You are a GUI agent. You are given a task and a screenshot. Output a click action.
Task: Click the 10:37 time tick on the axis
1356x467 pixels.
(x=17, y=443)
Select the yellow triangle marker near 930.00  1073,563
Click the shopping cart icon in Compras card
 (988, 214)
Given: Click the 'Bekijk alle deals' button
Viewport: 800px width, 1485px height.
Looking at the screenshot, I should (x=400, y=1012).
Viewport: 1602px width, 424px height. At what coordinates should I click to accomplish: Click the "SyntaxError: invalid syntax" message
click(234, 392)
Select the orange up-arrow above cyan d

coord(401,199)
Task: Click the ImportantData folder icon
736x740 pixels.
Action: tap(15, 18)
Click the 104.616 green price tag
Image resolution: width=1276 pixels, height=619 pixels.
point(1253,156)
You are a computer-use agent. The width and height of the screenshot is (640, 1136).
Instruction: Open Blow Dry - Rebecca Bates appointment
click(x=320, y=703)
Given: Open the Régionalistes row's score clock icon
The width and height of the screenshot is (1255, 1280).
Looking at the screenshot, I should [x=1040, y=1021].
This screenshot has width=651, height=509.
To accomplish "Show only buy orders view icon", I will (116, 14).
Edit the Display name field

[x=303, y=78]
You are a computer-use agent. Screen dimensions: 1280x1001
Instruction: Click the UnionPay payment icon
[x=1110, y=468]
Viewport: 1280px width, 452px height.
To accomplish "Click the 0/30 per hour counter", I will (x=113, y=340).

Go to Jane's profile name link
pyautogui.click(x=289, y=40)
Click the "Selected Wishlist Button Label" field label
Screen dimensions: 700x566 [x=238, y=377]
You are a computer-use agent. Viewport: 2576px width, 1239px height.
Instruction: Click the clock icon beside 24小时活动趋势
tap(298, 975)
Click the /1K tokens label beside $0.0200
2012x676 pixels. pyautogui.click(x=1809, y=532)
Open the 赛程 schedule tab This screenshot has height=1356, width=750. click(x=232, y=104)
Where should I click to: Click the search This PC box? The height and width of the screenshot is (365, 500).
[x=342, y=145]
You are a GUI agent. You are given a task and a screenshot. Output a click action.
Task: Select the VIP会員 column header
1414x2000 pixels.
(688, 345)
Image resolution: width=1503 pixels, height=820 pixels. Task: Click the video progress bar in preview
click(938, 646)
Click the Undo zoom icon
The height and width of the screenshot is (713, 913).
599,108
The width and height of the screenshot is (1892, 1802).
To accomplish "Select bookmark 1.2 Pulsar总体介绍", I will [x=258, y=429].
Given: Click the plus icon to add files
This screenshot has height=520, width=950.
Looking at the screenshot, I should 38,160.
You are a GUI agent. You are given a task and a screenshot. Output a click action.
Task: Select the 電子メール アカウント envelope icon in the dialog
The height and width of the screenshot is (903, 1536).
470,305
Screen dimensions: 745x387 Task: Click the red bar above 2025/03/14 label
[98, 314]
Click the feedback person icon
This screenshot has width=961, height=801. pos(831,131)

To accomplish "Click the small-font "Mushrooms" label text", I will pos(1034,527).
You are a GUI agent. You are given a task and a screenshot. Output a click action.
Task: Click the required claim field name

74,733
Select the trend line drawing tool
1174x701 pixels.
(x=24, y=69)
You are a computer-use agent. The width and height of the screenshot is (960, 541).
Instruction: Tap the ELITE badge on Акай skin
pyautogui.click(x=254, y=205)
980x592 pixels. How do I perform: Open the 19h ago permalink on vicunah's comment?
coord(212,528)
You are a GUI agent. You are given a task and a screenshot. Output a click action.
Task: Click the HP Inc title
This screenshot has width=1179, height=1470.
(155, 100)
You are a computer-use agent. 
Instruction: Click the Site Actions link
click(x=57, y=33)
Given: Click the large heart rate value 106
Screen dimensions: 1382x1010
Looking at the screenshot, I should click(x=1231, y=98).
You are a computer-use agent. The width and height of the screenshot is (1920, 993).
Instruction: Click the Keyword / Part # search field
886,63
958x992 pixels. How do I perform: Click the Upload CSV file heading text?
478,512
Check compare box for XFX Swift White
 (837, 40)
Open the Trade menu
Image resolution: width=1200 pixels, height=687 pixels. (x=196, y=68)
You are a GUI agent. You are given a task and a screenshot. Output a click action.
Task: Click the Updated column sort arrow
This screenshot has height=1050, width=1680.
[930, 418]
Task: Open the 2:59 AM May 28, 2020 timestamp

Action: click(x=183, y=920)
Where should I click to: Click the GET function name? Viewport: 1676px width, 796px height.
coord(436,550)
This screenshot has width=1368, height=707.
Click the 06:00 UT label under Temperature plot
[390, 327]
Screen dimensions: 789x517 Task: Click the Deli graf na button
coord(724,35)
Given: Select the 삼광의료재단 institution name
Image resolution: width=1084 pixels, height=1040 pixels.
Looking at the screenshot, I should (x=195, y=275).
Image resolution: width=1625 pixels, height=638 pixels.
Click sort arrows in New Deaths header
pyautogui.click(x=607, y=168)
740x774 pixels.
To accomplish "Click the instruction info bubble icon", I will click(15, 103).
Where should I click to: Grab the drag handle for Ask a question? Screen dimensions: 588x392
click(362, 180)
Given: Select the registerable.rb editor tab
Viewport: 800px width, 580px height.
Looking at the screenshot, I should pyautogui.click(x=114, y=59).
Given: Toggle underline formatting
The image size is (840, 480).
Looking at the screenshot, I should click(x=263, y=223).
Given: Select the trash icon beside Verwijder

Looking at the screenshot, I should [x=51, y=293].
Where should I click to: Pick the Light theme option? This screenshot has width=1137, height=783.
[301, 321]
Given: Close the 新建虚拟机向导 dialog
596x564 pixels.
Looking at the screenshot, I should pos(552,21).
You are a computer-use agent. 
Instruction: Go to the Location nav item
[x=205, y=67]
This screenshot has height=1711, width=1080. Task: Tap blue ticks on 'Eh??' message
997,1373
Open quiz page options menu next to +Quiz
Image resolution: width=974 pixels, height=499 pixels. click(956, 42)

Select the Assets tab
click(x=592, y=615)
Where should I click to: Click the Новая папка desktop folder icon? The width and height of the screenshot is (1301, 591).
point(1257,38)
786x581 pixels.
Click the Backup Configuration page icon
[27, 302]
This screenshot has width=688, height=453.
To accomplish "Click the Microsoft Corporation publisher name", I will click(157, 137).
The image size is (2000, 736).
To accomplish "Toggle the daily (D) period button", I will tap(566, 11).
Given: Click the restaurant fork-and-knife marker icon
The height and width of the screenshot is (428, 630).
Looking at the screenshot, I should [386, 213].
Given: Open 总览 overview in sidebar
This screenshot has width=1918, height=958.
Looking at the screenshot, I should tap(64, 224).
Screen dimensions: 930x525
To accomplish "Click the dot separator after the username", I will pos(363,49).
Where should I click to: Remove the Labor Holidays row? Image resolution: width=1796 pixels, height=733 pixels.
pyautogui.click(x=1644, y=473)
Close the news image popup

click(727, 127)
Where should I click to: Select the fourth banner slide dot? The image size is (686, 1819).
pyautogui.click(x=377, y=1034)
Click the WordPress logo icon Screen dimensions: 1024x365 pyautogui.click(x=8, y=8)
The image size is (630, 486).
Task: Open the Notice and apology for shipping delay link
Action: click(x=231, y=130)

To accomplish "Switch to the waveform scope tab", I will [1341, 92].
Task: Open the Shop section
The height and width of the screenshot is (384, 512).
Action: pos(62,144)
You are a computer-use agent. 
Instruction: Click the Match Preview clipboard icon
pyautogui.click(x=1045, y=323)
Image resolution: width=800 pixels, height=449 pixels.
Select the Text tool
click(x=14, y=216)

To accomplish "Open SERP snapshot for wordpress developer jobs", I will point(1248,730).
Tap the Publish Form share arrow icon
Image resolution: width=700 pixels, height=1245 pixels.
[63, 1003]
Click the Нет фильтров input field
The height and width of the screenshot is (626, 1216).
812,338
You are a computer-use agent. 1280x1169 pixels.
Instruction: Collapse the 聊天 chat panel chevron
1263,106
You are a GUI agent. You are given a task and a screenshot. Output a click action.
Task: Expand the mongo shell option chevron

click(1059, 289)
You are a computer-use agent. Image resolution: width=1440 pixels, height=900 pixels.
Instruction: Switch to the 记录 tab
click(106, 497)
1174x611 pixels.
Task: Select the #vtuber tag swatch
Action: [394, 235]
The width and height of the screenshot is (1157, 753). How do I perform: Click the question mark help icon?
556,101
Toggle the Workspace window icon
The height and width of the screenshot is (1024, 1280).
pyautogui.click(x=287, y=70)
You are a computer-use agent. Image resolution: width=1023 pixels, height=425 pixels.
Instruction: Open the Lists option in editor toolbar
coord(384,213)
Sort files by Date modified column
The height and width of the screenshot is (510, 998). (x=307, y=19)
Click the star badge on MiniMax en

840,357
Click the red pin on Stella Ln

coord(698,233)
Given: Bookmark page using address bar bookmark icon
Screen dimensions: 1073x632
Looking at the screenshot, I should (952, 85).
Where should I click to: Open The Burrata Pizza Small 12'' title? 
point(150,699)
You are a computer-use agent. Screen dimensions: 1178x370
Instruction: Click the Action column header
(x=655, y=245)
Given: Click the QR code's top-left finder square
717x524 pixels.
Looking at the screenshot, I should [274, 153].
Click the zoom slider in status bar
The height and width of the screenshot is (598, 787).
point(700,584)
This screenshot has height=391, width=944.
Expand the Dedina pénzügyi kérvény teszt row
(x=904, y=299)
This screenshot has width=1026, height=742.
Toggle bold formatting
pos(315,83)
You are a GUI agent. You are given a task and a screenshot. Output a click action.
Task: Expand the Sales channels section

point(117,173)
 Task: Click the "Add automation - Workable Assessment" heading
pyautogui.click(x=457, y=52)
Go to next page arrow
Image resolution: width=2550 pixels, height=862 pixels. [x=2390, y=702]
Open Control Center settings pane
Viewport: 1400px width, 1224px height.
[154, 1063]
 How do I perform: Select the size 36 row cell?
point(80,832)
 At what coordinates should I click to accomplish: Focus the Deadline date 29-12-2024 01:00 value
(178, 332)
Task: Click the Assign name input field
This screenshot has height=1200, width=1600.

──────────

• _TASK GOAL_
Of the lines above, retype only those from the line containing "is (1920, 993)." through the line containing "Given: Toggle underline formatting", including both, exactly.

• _EXPECTED OUTPUT_
You are a computer-use agent. The width and height of the screenshot is (1920, 993).
Instruction: Click the Keyword / Part # search field
886,63
958x992 pixels. How do I perform: Click the Upload CSV file heading text?
478,512
Check compare box for XFX Swift White
 (837, 40)
Open the Trade menu
Image resolution: width=1200 pixels, height=687 pixels. (x=196, y=68)
You are a GUI agent. You are given a task and a screenshot. Output a click action.
Task: Click the Updated column sort arrow
This screenshot has height=1050, width=1680.
[930, 418]
Task: Open the 2:59 AM May 28, 2020 timestamp

Action: click(x=183, y=920)
Where should I click to: Click the GET function name? Viewport: 1676px width, 796px height.
coord(436,550)
This screenshot has width=1368, height=707.
Click the 06:00 UT label under Temperature plot
[390, 327]
Screen dimensions: 789x517 Task: Click the Deli graf na button
coord(724,35)
Given: Select the 삼광의료재단 institution name
Image resolution: width=1084 pixels, height=1040 pixels.
Looking at the screenshot, I should (x=195, y=275).
Image resolution: width=1625 pixels, height=638 pixels.
Click sort arrows in New Deaths header
pyautogui.click(x=607, y=168)
740x774 pixels.
To accomplish "Click the instruction info bubble icon", I will click(15, 103).
Where should I click to: Grab the drag handle for Ask a question? Screen dimensions: 588x392
click(362, 180)
Given: Select the registerable.rb editor tab
Viewport: 800px width, 580px height.
Looking at the screenshot, I should pyautogui.click(x=114, y=59).
Given: Toggle underline formatting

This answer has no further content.